═════ Teks Halaman

Berarti kegiatannya sporadis saja ya? Tidak ada kebijakan yang terpusat?
Betul sekali, belum ada. Saya berharap ini nanti akan ada satu peraturan perundangan yang bisa untuk membina. Tapi dengan kondisi seperti ini... maksud saya, ini kan masa pandemi, harga-harga bahan tambang juga turun, artinya jangan sampai beban juga ditambahkan lagi ke perusahaan tambangnya. Nanti kalau perusahaan tambangnya tutup, malah tambah banyak lagi yang di-PHK, malah celaka. Jadi kolaborasi saja, apa yang jadi kewajiban perusahaan dilakukan oleh perusahaan, karena pasti sudah dihitung dari awal, kemudian dari pemerintah bisa memasukkan apa. Misalnya Kementerian Pertanian punya program peternakannya, ya masukkanlah program peternakan ke sana; misalnya Kementerian Desa punya untuk pemberdayaan masyarakat, ya di situlah tempatnya.
Jadi solusi yang ditawarkan Pak Irdika itu menjadikan lahan bekas tambang supaya lebih produktif untuk jangka panjang, ketimbang minta mereka mengembalikan lahan yang sudah diurug?
Betul. Dan itu harus dilakukan saat tambangnya masih ada. Kalau tambangnya masih ada, kita bisa arahkan, 'Tolong dong di sini tanami rumput, yang sebelah tanami padi', saat mereka melakukan reklamasi. Kalau tambangnya sudah tidak ada, siapa yang mau nanaminya? Kan mahal.
Yang saya lihat, di Kalimantan itu lahan bekas tambang seperti terbengkalai dan tidak ada lagi aktivitas penambangan. Itu perusahaannya sudah tidak ada. Sebenarnya, ada satu direktorat di Kementerian LHK yang memang tugasnya menyelesaikan tambang-tambang seperti itu, membantu menyelesaikan lahan bekas tambang-tambang rakyat yang ditinggal begitu saja. Itu menjadi kewajiban pemerintah.

══════════
═════ Data Tercatat

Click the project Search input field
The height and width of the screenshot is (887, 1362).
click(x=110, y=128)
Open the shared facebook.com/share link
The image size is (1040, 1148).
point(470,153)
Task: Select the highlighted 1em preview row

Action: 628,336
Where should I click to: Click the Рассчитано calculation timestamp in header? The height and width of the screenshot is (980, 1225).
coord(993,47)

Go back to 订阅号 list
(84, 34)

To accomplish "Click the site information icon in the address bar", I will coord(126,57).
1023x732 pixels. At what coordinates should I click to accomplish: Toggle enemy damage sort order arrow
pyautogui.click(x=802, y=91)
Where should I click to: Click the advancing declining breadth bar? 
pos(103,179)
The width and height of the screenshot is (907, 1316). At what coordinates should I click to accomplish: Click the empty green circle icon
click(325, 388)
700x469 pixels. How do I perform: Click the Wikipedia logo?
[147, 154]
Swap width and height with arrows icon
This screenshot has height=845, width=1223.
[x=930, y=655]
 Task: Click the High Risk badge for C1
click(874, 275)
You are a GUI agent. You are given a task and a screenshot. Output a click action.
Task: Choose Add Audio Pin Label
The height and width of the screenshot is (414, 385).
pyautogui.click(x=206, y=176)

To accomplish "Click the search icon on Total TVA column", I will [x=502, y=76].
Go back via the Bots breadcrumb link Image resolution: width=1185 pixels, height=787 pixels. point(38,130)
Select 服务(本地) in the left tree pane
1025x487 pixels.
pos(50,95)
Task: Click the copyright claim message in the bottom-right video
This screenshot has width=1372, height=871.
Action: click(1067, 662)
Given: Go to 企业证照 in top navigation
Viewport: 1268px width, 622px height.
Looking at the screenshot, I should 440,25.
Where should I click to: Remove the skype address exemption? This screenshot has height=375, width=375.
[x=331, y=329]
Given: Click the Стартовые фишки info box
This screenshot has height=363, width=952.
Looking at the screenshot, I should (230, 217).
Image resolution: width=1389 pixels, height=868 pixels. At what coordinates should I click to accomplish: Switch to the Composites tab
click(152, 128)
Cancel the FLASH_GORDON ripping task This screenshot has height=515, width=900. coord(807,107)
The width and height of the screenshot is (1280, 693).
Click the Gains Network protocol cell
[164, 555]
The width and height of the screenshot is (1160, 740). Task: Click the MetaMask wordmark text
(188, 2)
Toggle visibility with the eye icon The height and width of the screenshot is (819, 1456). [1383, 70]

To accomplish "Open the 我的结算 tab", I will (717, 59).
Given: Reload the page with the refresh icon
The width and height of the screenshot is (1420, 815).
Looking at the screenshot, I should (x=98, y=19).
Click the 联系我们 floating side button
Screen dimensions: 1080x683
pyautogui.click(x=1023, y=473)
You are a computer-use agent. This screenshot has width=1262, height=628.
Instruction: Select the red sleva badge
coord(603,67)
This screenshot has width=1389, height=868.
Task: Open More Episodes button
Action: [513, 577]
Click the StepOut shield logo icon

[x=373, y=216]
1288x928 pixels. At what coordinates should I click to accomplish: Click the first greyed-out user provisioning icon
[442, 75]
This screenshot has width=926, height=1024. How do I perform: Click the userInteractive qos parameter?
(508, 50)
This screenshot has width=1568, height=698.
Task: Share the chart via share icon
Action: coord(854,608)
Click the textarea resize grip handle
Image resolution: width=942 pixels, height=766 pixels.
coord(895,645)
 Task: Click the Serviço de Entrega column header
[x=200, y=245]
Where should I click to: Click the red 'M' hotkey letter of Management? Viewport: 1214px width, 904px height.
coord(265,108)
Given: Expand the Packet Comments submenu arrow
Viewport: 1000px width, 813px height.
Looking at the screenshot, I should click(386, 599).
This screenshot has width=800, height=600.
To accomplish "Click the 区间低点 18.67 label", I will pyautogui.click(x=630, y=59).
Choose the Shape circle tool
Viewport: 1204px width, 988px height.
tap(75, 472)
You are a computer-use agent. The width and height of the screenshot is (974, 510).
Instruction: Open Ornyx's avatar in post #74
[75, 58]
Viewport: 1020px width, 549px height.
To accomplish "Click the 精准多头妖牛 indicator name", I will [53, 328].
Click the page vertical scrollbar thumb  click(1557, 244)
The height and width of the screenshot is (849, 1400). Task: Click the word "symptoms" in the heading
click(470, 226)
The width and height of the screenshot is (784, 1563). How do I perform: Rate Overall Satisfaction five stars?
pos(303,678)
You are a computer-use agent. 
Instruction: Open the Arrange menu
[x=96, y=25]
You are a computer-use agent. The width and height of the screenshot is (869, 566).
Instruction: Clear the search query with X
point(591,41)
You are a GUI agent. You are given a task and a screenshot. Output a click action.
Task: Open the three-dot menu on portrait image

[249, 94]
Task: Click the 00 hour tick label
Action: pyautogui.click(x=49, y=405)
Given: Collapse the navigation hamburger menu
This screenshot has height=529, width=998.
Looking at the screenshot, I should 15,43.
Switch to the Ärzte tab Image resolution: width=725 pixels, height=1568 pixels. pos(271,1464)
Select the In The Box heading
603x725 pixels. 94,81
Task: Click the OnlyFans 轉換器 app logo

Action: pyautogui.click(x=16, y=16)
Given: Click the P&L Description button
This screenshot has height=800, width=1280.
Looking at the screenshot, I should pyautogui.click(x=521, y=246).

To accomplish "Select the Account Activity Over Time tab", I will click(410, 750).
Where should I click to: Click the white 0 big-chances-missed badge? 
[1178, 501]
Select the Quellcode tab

══════════

> Tugas Latihan:
A) Sebutkan semua kementerian yang disebut dalam teks halaman tentang lahan bekas tambang.
B) Silakan lanjutkan teks halaman tentang lahan bekas tambang, mulai setelah kalimat terakhirnya.
Baris data tidak berkaitan dengan teks halaman tentang lahan bekas tambang.

> Jawaban Latihan:
A) Kementerian Pertanian, Kementerian Desa, Kementerian LHK

B)
Jadi Mbak Rin bisa bayangkan, kalau pemerintah pembinaannya kurang, sampai nanti terjadi makin banyak tambang yang kabur seperti itu, beban pemerintah tambah besar. Apalagi tambang ilegal kan nggak ada setoran ke pemerintah, tapi yang "nyuci piringnya" pemerintah.
Apakah SEAMEO Biotrop bisa membantu menyelesaikan ini?
Tentu saja. Perusahaan tambang pun kalau konsultasi ke kita kan tidak dipungut biaya. Kita ajari dari jauh, atau kita ajarkan bagaimana caranya di kantor kalau mereka datang ke sini. Itu tidak perlu biaya apa-apa, karena SEAMEO Biotrop ini ada, IPB ini ada, itu kan juga karena pajaknya perusahaan, pajaknya Mbak Rin, dan teman-teman di tambang. Inilah payback kami kepada pembayar pajak.
Seberapa optimis Pak Irdika untuk kita dapat membangun food estate di lahan-lahan tambang?
Baca Juga: Menteri LHK Dukung Pemprov Babel Rehabilitasi Lahan Kritis Bekas Tambang
Kalau saya sangat optimis, karena sebenarnya yang tambang-tambang berantakan itu jumlahnya saya kira tidak besarlah. Masih banyak tambang yang comply seperti contoh-contoh ini. Tapi yang dilihat masyarakat, dan pemerintah itu kebijakan-kebijakannya justru hanya untuk mengatasi yang mereka nakal seperti ini.
Kalau pemerintah memberikan dukungan kepada perusahaan-perusahaan yang jalan, seperti yang saya tunjukkan tadi, wah ini jalannya akan lebih kenceng. Saya yakin. Karena teknologinya ada dan banyak perusahaan yang punya kemauan untuk itu. Tinggal sekarang dukungan regulasi. Dukungan regulasi itu ada di pemerintah. Itu kalau menurut saya.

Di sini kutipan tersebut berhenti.